No tiendo a llevar un registro de lecturas con el fin de alcanzar determinada cifra. No le encuentro sentido porque conozco lo que puedo leer y no siento que tenga nada que demostrar ni mejorar. Leer es un proceso y un resultado en sí mismo. Hay demasiados aspectos cuantificables en lo que nos rodea como para querer convertir también las aficiones en números.

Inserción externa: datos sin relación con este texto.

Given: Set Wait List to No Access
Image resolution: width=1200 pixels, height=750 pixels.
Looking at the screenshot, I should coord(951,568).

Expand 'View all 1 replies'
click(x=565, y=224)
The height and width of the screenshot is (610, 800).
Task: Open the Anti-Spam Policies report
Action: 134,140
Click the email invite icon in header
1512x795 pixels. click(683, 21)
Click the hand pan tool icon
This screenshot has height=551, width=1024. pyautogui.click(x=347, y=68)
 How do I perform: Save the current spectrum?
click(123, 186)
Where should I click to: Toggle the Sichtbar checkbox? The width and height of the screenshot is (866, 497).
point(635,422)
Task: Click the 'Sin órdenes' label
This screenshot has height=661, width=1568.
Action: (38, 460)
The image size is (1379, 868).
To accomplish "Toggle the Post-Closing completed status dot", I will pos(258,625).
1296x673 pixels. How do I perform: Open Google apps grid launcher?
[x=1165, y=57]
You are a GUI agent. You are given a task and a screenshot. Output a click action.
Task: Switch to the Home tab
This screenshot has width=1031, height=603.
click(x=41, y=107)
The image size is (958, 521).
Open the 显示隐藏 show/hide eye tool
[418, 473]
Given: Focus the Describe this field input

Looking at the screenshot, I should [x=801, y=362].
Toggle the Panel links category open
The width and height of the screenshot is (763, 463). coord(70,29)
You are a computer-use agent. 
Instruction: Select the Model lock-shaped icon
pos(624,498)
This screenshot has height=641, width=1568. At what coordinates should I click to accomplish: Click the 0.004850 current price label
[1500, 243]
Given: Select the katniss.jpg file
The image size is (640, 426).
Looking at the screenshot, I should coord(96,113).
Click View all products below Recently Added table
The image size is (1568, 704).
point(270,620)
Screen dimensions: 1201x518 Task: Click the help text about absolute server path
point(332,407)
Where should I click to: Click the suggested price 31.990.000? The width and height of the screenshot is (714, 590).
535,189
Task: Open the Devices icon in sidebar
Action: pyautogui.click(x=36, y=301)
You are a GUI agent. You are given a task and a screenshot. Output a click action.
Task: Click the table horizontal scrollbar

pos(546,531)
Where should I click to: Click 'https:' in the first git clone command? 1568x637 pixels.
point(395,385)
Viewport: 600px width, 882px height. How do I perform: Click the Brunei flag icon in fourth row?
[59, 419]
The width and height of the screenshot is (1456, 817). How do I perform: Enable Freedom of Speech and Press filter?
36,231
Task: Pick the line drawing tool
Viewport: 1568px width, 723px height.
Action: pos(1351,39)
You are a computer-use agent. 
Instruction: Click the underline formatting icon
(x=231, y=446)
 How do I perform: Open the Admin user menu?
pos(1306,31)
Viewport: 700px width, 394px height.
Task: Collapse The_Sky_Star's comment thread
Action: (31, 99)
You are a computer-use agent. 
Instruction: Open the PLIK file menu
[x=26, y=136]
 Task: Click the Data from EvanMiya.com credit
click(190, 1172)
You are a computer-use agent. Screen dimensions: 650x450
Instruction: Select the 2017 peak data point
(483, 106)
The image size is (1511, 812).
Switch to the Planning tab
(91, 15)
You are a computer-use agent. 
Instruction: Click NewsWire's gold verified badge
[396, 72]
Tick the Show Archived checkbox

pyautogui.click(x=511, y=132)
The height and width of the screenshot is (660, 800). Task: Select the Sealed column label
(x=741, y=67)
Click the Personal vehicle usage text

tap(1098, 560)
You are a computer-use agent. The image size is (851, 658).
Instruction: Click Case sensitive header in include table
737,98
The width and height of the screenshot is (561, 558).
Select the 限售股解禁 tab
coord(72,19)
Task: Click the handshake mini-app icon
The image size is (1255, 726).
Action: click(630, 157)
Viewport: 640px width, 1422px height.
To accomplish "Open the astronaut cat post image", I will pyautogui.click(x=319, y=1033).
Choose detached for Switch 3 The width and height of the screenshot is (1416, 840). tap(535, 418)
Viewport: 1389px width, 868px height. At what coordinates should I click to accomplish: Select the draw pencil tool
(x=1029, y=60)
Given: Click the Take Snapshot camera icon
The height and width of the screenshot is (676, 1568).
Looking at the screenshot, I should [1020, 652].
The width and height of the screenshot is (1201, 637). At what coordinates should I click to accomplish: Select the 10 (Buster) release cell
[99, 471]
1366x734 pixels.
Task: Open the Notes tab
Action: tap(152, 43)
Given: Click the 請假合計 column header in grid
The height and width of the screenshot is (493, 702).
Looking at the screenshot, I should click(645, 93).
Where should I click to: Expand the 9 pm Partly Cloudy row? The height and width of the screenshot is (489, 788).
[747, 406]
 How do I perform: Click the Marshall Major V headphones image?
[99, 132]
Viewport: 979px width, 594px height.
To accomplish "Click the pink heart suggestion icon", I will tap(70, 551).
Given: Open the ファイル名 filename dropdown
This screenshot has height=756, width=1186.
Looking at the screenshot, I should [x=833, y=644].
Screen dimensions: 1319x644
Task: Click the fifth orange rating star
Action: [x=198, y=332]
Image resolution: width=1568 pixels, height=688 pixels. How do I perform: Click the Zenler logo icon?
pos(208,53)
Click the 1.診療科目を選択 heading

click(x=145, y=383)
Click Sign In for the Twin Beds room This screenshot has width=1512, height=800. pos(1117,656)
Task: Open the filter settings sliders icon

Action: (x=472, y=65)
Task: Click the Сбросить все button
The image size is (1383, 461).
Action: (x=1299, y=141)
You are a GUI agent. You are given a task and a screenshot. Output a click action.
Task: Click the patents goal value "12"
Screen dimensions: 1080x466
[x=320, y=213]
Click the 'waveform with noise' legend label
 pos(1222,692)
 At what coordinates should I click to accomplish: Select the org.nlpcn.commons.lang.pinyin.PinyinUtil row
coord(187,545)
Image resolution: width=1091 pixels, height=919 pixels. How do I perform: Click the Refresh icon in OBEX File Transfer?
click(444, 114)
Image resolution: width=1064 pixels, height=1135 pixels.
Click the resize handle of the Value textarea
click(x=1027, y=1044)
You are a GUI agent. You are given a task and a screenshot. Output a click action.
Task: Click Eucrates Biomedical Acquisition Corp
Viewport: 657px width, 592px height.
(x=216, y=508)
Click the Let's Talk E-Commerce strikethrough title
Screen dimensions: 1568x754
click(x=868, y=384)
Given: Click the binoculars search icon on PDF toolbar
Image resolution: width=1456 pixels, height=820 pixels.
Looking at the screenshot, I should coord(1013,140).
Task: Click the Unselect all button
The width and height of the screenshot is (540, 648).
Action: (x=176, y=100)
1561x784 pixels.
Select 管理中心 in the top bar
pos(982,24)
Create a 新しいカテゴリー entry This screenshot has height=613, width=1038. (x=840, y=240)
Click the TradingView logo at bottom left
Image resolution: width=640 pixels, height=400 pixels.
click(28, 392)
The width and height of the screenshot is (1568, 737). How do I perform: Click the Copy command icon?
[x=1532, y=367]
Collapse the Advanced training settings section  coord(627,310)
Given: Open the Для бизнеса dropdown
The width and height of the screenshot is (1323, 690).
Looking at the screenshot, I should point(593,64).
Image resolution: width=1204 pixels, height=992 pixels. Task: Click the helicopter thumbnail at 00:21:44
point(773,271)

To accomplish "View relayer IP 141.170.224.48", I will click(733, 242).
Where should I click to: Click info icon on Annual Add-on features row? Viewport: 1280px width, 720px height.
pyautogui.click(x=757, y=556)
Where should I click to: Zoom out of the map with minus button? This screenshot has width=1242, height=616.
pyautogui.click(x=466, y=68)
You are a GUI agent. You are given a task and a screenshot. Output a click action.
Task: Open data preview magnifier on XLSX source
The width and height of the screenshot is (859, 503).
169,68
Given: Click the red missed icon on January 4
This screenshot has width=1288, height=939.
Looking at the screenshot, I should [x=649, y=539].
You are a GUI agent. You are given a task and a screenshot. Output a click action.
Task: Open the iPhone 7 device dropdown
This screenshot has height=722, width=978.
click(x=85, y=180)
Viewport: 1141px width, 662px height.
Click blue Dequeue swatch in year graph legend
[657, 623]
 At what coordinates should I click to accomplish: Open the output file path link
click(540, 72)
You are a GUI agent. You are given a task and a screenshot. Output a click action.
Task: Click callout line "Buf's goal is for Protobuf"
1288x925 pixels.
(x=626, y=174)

Lo que sí hice hace un par de años fue comprar una libreta en la que hablar de libros trascendentales para mí. Un protoblog manuscrito. Grosso modo, me gusta pensar en esos libros como obras que salvaría de un incendio. Siguiendo la línea de Bradbury, textos que merece la pena memorizar para que la humanidad no los pierda. Patrimonio escrito. He pensado que podría ser interesante compartir estas entradas ligeramente caóticas. No busquéis en ellas nada específico, ni reseñas técnicas ni resúmenes, simplemente algún dato, una cita suelta, sentimientos y opiniones. Es lo más cercano al proceso orgánico de leer por placer, al menos para mí.

Intentaré marcar estas entradas bajo el título de Libros esenciales para poder encontrarlas bajo una misma premisa. Con suerte este microcosmos no acabará muy desordenado.